Exceptional Ruby discusses the concept of erecting Bulkheads in your code to stop cascading failures. This isolates parts of your codes from others so that a failure in one area doesn’t cause other parts of the ship to go down.

It’s a good idea to place bulkheads between your app and External Services and External processes. One easy way Exceptional Ruby shows us how to do this is to rescue exceptions and write them to a log instead of bringing down the program:

1 begin
2   # External Web Request
3   response = HTTParty.get("http://www.reddit.com/r/pics")
4   # Everyone loves a good HTTParty
5 rescue Exception => error
6   logger.error "External Web Request encountered an Exception."
7   logger.error error.message
8   logger.error error.backtrace.join("\n")
9 end

Circuit Breakers

Another way to handle failures is using the Circuit Breaker pattern, which Avdi references from Michael Nygard’s book Release It! Circuit breakers are essentially a way of counting failures in particular areas of your App.

When a threshold is met for one component of your program, a “circuit breaker” opens and that component isn’t permitted to operate. After a period of time, the circuit breaker enters a half-open state, where one failure can cause it to open again. Normal operation is the “closed” state. Check out Will Sargent’s Ruby Implementation of this pattern on Github.

Allow for User-injected Failure Policies

I love this exceptional method of handling exceptions. (There’s that pesky pun again…) It’s as simple as this - defer to the method caller!

Avdi refers to this as “caller-supplied fallback strategy”. In my previous book review about Confident Ruby, I raved about using the Hash fetch method to assert the presence of hash keys.

In Exceptional Ruby, I learned that you can pass a block to the fetch method that tells it how to respond to failures! This gives the caller the power to dictate the policy for missing keys, instead of having a policy foisted upon them.

1 h.fetch(:required_key) {
2   raise "ZOMG that required key doesn't exist!"
3 }

You can write your own methods so that you let callers determine what to do if something goes awry. Here’s a super simple example to show you how a method can be structured if you want users to provide their own way of handling unexpected behavior:

1 def render_book_details(book)
2   if book.title && book.author
3     "#{book.title} by #{book.author}"
4   else
5     yield
6   end
7 end

Here, I’ve assumed you have a book object with title and author attributes. If an instance of book doesn’t have either of these attributes, we have a problem. The caller needs to provide a way of handling this problem in the form of a code block.
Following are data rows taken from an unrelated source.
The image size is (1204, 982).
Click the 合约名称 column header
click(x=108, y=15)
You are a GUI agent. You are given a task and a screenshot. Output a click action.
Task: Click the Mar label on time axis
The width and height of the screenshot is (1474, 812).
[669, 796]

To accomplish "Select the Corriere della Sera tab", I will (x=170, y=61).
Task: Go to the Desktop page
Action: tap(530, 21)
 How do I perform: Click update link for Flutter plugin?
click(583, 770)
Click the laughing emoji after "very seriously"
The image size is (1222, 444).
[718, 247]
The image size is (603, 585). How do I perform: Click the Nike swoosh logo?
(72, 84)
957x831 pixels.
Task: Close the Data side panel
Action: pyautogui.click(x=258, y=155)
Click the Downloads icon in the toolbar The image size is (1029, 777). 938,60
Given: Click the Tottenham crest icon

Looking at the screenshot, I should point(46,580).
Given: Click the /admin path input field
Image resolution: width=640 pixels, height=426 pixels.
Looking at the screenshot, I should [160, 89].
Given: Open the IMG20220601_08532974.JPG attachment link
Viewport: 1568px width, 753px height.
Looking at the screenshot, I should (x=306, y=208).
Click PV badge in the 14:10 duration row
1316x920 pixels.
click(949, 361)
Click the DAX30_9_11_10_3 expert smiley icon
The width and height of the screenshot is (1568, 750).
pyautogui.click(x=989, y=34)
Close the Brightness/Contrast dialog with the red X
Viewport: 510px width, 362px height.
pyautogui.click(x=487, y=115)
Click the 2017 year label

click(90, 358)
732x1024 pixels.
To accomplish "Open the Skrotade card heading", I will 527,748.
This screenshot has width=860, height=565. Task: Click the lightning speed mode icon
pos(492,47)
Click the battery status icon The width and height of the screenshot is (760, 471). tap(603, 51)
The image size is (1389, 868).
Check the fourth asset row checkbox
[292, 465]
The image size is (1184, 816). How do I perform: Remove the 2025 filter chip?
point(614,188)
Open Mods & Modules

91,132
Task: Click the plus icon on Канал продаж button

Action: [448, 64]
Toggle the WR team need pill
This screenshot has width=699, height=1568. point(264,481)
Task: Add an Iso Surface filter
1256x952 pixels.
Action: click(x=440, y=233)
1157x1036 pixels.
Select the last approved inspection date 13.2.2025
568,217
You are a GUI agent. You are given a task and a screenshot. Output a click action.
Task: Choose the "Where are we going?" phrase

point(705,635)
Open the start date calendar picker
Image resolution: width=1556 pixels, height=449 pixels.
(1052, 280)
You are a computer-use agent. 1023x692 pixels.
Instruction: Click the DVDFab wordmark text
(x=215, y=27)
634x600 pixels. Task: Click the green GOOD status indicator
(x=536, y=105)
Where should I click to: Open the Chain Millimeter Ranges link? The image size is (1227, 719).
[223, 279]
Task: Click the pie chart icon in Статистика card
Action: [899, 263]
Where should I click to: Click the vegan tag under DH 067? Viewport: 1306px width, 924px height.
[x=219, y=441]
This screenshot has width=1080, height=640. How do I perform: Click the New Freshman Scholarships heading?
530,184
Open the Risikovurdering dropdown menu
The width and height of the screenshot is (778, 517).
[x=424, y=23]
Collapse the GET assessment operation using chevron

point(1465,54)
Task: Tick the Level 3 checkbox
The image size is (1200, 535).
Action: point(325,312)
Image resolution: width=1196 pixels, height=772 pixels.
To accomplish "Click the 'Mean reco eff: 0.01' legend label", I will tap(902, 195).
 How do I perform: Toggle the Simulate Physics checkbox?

There are a couple ways the caller might handle this.

Perhaps you want the render_book_details method to return a default string if the book title and author aren’t present:

print_book_details(mybook){ "Book title or author not found." }

You could also raise an exception instead of returning a default string. That’s easy too!

print_book_details(mybook){ raise "Book is missing title or author." }

The user can provide any number of code blocks to handle errors in this situation. What’s truly important is that the power lies with the caller, not with the method author.